Emission trading schemes

6. Emission trading schemes (ETS) set emission caps by issuing pollution permits and allowing for trading them. The forces of supply and demand determine pollution permits’ prices. Initial allocation of permits can be given out for free instead of auctioning, mostly preserving the incentives to abate emissions and improving significantly the acceptability of ETS (Bowen, 2015[3]). Yet, free allocation can provide an unfair competitive advantage to incumbents when based on past emissions (grandfathering) and recipients might appropriate windfall profits if they can pass-through the permit cost to consumers. 7. ETS have similar strengths and weaknesses to GHG taxes. The main difference is that ETS are a “quantity” instrument whereas GHG taxes are a “price” instrument. By reducing the emission cap at regular interval, ETS ensure that emissions will decline by a certain amount. This is an attractive feature as climate targets are often set in terms of emission quantities and these can be clearly communicated to the public. Moreover, governments find it easier to commit to progressive cap reductions than price increases in a GHG tax. However, ETS deal less effectively than GHG taxes with uncertainty over abatement costs as the variability of permits’ prices in the ETS market can blunt efforts to reduce emission. The volatility in permits prices could also discourage long-term investments in abatement technologies. 8. ETS usually entail higher administrative costs than GHG taxes. They require a costly infrastructure (i.e. trading platforms), on top of monitoring and enforcement activities. In addition, they impose informational and bureaucratic costs on participants, making them impractical for other than large firms and industrial plants. 9. Accurate policy design can temper some of the limitations of ETS. For instance, imposing a floor on prices can limit permits’ price volatility (as in the Regional Greenhouse Gas Initiative, a GHG market active is part of the United States). In addition, excessive permits supply can be reduced according to pre-determined rules (e.g. the market stability reserve in the EU ETS).

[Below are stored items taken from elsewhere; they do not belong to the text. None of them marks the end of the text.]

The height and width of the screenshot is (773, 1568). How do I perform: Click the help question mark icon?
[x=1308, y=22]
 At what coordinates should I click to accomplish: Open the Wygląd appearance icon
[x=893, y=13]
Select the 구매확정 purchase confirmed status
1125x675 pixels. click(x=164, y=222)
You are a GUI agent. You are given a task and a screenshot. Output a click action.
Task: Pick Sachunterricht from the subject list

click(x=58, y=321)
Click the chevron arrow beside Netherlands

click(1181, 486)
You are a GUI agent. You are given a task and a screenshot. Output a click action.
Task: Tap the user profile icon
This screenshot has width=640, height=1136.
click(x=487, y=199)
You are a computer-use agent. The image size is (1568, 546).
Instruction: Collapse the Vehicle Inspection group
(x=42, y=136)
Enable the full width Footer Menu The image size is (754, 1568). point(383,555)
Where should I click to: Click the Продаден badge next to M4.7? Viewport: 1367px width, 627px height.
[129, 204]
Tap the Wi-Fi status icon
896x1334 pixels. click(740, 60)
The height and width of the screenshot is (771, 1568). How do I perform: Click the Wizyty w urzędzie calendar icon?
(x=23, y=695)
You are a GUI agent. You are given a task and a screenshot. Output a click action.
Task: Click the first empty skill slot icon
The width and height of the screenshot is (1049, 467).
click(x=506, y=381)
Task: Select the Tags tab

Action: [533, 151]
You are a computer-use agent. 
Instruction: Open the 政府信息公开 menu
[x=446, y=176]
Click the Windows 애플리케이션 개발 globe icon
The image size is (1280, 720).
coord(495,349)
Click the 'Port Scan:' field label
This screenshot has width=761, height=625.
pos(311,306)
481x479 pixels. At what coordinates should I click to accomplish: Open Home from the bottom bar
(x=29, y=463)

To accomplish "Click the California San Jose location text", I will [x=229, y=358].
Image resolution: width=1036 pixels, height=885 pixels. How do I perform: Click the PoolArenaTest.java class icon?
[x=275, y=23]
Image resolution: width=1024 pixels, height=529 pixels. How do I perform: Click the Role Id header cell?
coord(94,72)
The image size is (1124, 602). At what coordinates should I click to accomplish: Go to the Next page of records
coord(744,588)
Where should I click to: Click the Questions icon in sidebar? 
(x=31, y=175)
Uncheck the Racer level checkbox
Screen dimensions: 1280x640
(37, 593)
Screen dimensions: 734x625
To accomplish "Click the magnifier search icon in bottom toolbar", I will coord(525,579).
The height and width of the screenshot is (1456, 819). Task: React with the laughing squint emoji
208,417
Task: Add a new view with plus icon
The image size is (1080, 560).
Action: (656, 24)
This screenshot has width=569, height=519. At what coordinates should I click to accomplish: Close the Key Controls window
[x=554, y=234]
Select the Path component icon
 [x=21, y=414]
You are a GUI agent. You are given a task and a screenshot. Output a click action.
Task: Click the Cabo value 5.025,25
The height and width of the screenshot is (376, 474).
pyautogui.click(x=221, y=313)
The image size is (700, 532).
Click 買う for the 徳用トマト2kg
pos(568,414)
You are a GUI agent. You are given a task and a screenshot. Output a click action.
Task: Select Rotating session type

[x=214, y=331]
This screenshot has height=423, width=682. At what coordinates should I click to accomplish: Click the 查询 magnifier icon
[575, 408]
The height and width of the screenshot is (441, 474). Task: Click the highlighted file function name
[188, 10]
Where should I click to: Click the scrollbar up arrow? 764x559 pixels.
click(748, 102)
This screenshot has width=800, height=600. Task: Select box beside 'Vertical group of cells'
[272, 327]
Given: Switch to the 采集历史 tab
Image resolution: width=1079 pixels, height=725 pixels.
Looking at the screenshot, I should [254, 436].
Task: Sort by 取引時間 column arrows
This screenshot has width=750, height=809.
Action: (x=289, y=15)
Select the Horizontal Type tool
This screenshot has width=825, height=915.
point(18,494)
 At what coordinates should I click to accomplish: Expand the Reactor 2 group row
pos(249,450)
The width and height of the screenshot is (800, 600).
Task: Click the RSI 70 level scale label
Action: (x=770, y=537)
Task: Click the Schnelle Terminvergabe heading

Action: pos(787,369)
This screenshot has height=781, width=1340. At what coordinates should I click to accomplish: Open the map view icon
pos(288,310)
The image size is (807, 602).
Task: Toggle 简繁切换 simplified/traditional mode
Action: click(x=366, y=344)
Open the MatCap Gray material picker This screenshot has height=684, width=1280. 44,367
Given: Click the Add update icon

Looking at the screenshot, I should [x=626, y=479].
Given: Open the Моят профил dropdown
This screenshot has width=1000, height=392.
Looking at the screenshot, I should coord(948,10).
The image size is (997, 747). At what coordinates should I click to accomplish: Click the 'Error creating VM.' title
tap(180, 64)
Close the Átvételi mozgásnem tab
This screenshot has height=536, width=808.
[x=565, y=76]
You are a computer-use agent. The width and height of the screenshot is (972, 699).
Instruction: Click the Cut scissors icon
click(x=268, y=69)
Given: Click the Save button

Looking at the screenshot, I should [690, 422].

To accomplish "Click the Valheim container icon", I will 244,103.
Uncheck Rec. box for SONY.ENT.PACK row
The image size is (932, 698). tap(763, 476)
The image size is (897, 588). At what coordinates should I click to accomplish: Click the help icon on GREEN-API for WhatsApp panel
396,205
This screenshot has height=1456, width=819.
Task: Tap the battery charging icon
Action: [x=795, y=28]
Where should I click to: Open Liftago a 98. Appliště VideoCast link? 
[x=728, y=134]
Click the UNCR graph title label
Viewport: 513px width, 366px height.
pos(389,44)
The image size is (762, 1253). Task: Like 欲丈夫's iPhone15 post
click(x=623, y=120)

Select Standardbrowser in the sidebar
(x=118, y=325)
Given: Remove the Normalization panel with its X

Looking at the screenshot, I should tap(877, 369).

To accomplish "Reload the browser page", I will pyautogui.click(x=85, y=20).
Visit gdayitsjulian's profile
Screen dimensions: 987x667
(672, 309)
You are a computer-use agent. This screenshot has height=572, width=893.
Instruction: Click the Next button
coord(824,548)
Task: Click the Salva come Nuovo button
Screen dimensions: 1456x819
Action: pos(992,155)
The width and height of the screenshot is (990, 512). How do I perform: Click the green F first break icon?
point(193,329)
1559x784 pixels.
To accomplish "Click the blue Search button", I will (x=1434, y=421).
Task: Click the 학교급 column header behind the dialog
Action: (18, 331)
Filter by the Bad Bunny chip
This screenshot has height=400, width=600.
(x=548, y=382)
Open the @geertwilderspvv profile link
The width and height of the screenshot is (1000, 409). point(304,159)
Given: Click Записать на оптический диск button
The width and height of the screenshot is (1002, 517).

Taxes on polluting goods or activities

10. Pricing a proxy for emissions can be an alternative to pricing the GHG content of goods and services. The advantage of this approach compared with ETS and GHG taxes is that it lowers administrative and compliance costs while providing a similar incentive to firms and consumers to abate emissions and innovate. They involve lower administrative costs as taxes apply on the final output, eschewing the need of monitoring the exact emissions. This is one of the reasons why taxes on polluting goods and activities are more widespread than GHG taxes. They include excise taxes on fuels, extraction activities (as a proxy for fugitive emissions) and land-use change. 11. The drawback of taxing polluting goods and activities is the risk that the proxy relates only loosely with actual emissions. For example, taxes on electricity consumption reduce demand but do not encourage the use of renewable resources in electricity generation; vehicles excise taxes can reduce the number of vehicles but do not encourage using them less or the purchase of low-emitting vehicles.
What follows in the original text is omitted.